Hopkins había estado muerto durante casi 30 años antes de que casi todos hubieran leído su asombrosa poesía. Y al igual que con Zipoli y su música, es imposible separar los esfuerzos misioneros de Hopkins de su trabajo. Como Zipoli, dejó a un lado la fama y la ambición personal, para usar su don, ya que creía que debía usarse exclusivamente, Dios solo «para agrandar, Dios para glorificar», cumpliendo así el lema del jesuita Ad majorem Dei gloriam (to la mayor gloria de Dios).

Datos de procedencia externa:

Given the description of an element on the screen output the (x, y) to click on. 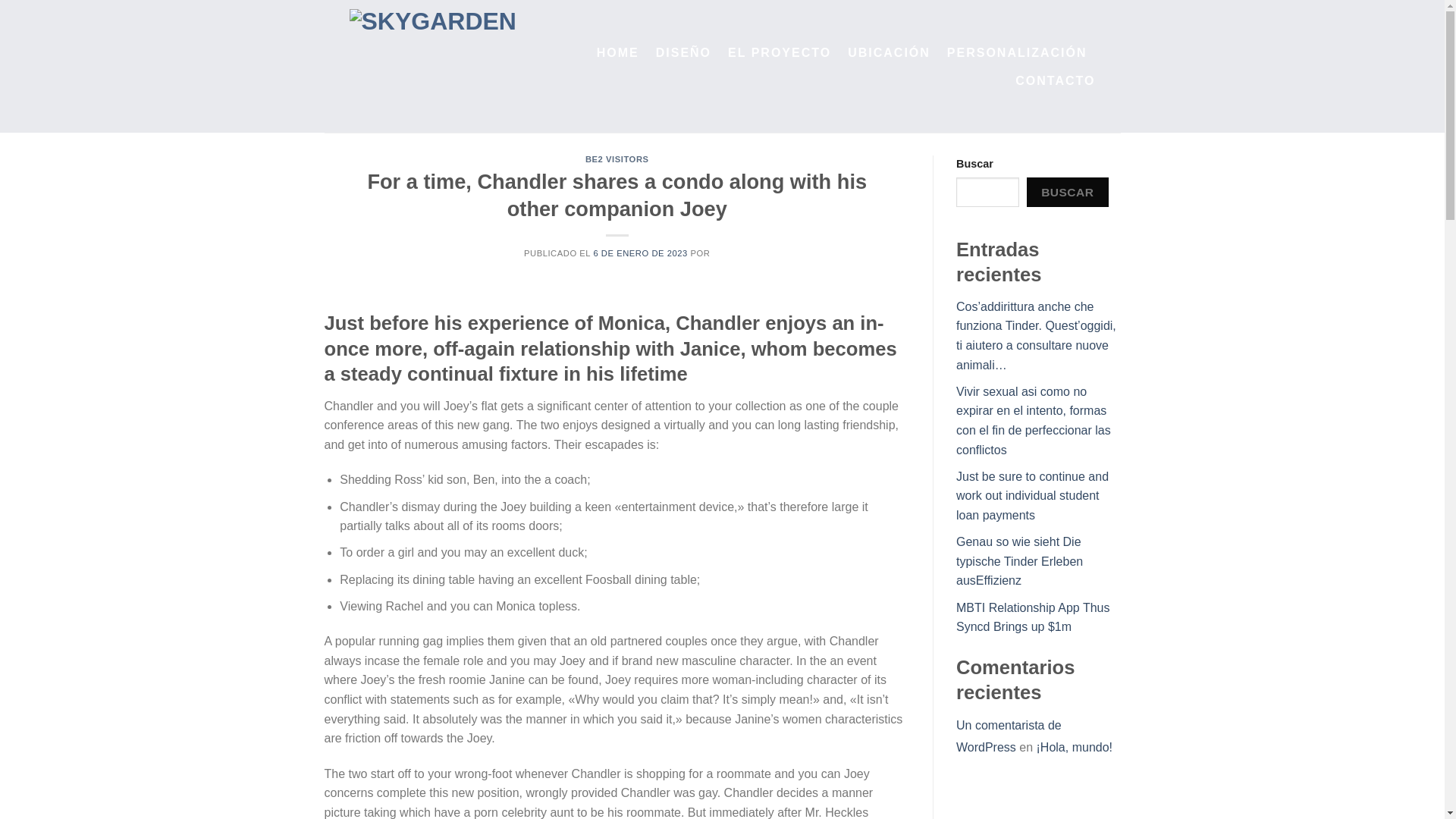
HOME (617, 52)
BE2 VISITORS (617, 158)
EL PROYECTO (779, 52)
6 DE ENERO DE 2023 (639, 252)
Genau so wie sieht Die typische Tinder Erleben ausEffizienz (1019, 561)
BUSCAR (1067, 192)
Un comentarista de WordPress (1008, 736)
CONTACTO (1054, 80)
Given the description of an element on the screen output the (x, y) to click on. 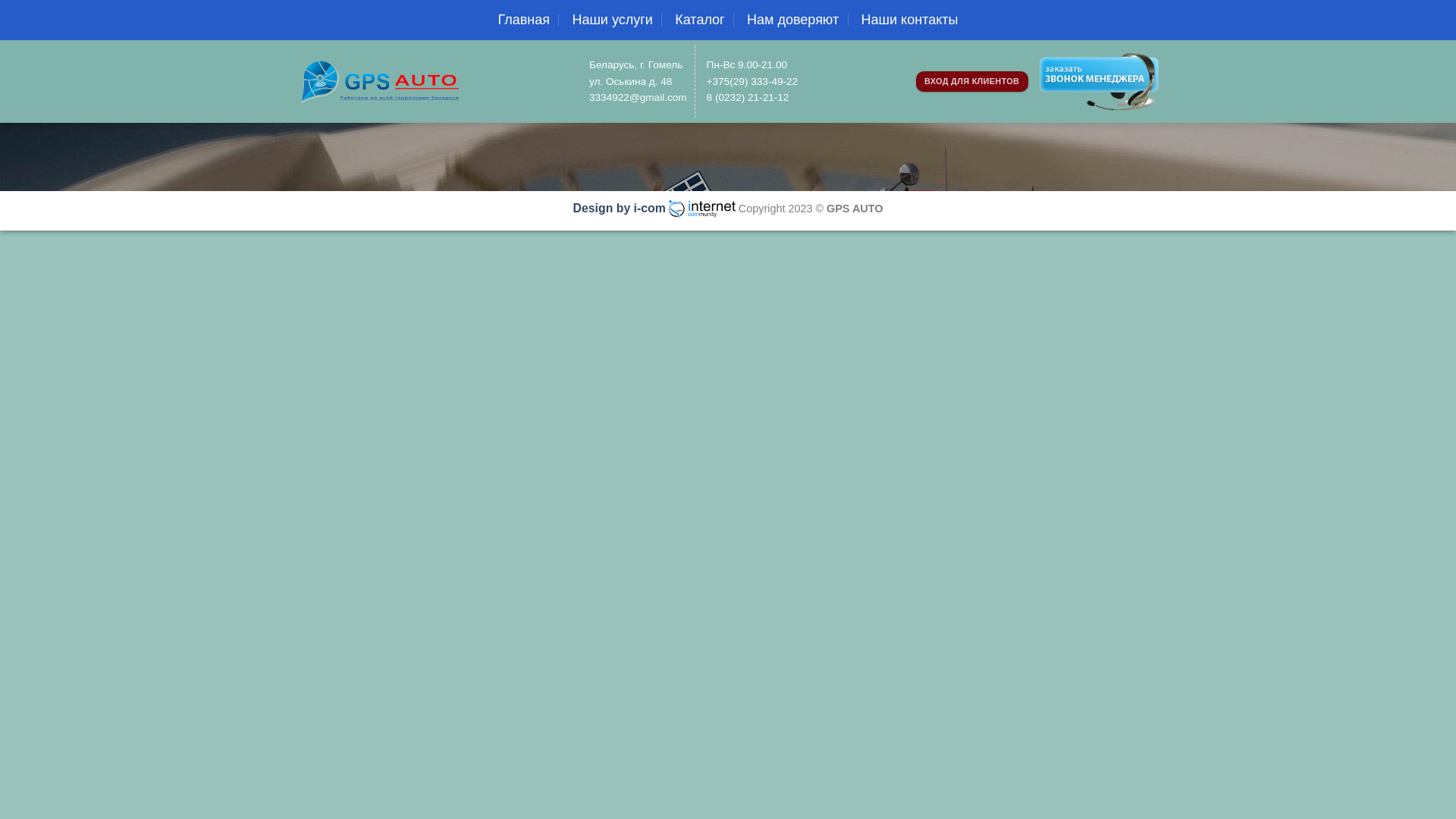
Skip to content Element type: text (0, 0)
Design by i-com Element type: text (619, 207)
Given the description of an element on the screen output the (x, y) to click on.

Hubo una vergüenza de riqueza en este concierto, con la variedad de trabajo vocal entremezclado con interludios musicales. Hubo una breve pero atractiva secuencia de órgano de Alastair Ross, que nos recuerda la carrera de Zipoli como organista, y dos hermosas contribuciones de los 3 violinistas juntos, una de las cuales, la Eco Sonata para 3 violines de Marini, involucró a dos de los violinistas, colocado en otra parte de la sala, haciéndose eco de los pasajes interpretados por el líder de la AAM, Bojan Čičić.
Merece ser más conocida la deliciosa canción de cuna de José De Cáseda con su precioso estribillo cantado con tanta ternura por el conjunto, ‘A la rorro, ro, a la rorro ro’ (Hush, hush, hush). Y el ‘Beatus Vir’ de Zipoli con su línea ‘Desiderium peccatorum peribit’ [‘the desire of the wicked shall perish’] perfectamente capturada en el cuádruple «peribit», la fragilidad de la maldad frente al bien moral: la palabra misma, como la maldad que designaba, se desvanecía gradualmente.
¡Qué concierto! Salimos de la sala no solo con una sensación de mayor placer, sino también con la sensación de que habíamos aprendido mucho, y lo habíamos aprendido de los mejores artistas y profesores.